そんなことを考えているうちに、一つの扉の前に着いた。
「桜子!これが私たちの部屋みたいだよ!」
「ここの部屋か!雫、早く開けてみてくれ!」
桜子がそう言って、私にせがむ。
まるで子供みたいだ。
「今開けてあげるから待っててねー」
「私は子供じゃないんだぞ!」
ごめんごめん。
でも―
「いいんだよ。たまには子供に戻ったって」
私はそう言って、桜子の頭を撫でた。
桜子は不服そうな顔をしていたが、私は気にせず部屋の鍵を回した。
ドアノブを回すと部屋の全貌が露になる。
「すごーい!」
部屋に付いた大きな窓の向こうには、視界いっぱいの海が広がっている。
私は思わず、行儀悪く靴を脱ぎ散らかして部屋の中に駆け込んだ。
窓に張り付いて景色を見ると、さらにその美しさが際立って見える。
水平線近くに島が一つ見えるだけで、視界は空の青と海の青でいっぱいになっていた。
まるで一枚の名画の様な、そんな景色だった。
「吸い込まれてしまいそうな景色だね」
そう言って、桜子が私の隣に並ぶ。
桜子も窓の外の景色に釘付けになっている。
気の抜けた笑顔で景色を眺める桜子は、とてもあどけない顔をしている。
桜子のあどけない表情を見ていると、改めてこの宿を予約してよかったと思えた。
「ルームツアーしよ!」
私が桜子にそう提案すると、桜子も笑顔で応じてくれた。
「そうだね!」
私たちはルームツアーを始めた。
部屋にはダブルベッドや個室の露天風呂があり、いかにもちょっといいホテルといういう感じだった。
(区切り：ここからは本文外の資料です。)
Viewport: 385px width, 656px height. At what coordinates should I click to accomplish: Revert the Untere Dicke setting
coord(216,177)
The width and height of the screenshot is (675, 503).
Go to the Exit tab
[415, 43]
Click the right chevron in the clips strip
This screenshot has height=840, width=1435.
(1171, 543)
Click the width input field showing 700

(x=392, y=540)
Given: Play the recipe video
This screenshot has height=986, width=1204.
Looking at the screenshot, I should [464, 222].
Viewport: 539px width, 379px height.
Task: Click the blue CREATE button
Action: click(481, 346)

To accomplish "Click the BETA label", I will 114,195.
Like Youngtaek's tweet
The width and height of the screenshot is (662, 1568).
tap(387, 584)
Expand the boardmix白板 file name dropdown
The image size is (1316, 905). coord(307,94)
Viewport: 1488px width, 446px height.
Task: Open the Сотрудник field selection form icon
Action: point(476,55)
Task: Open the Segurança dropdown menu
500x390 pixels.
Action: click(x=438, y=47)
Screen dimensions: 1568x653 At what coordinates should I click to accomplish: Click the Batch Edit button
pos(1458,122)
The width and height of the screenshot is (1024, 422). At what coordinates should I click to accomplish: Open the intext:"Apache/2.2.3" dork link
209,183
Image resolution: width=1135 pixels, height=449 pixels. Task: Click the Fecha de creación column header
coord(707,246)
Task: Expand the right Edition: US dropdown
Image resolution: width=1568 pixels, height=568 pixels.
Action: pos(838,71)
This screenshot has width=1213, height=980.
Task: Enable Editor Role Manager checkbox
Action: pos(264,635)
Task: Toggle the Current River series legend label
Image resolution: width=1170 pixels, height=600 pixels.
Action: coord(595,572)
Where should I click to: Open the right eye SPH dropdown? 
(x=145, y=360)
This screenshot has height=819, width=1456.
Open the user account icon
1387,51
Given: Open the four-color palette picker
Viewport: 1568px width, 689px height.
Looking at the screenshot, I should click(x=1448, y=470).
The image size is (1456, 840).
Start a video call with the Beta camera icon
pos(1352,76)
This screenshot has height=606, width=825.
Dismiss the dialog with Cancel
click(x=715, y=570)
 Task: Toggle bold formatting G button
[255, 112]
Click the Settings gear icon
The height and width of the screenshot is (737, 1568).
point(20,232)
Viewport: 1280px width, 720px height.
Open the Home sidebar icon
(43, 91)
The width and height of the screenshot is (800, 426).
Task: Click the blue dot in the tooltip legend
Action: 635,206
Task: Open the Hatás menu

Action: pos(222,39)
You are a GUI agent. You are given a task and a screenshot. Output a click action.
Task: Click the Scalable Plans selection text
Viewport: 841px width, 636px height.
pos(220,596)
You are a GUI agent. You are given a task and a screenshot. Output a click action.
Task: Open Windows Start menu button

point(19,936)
余計な装飾や設備は一切なく、それ故に落ち着く、とてもいい部屋だ。
この部屋で、私たちの非日常の生活が始まると考えると心が弾む。
「今回の旅行は絶対に、絶対に楽しもうね!」
「もちろんだよ!雫が私のために計画してくれた旅行を全力で楽しむとするよ!」
この旅行で、私は桜子とたくさんの思い出を作りたいと考えている。
思い出はきっと、私たちの関係を深めてくれるだろう。
私はもっと桜子のことを知りたいし、愛したい。
だから、私はこの旅行を計画したのだ。
「まあ、桜子のお金なんだけど……」
今回も私ではお金をどうにもできそうになかったので、桜子のお金を使わせてもらった。
私のそんな自虐を聞いて、桜子がやれやれと首を振る。
「それは気にしなくていいって何度も言っているだろう?雫が私のためにこの計画を立ててくれたこと、それが一番嬉しいんだ!」
ありがとう。
でも……実は、桜子に内緒で単発のアルバイトをしていたため、多生のお金はあった。
そう、あったのだが、それはあるものを買うために使ってしまった。
それだけは自分の稼いだお金で買わなければ、私が納得がいかなかったのだ。
私はバッグの中のそれの所在を指先で確認し、顔を赤くした。
絶対にこの旅行中に渡してみせる!
「どうしたんだい?顔が赤いよ?」
「桜子の言葉が嬉しかったの!」
私はそう言って、誤魔化した。
緊張するがなんとかやり遂げなくてはならない。
「旅行楽しもうね!」
こうして波乱の一週間旅行が幕を開けたのだった。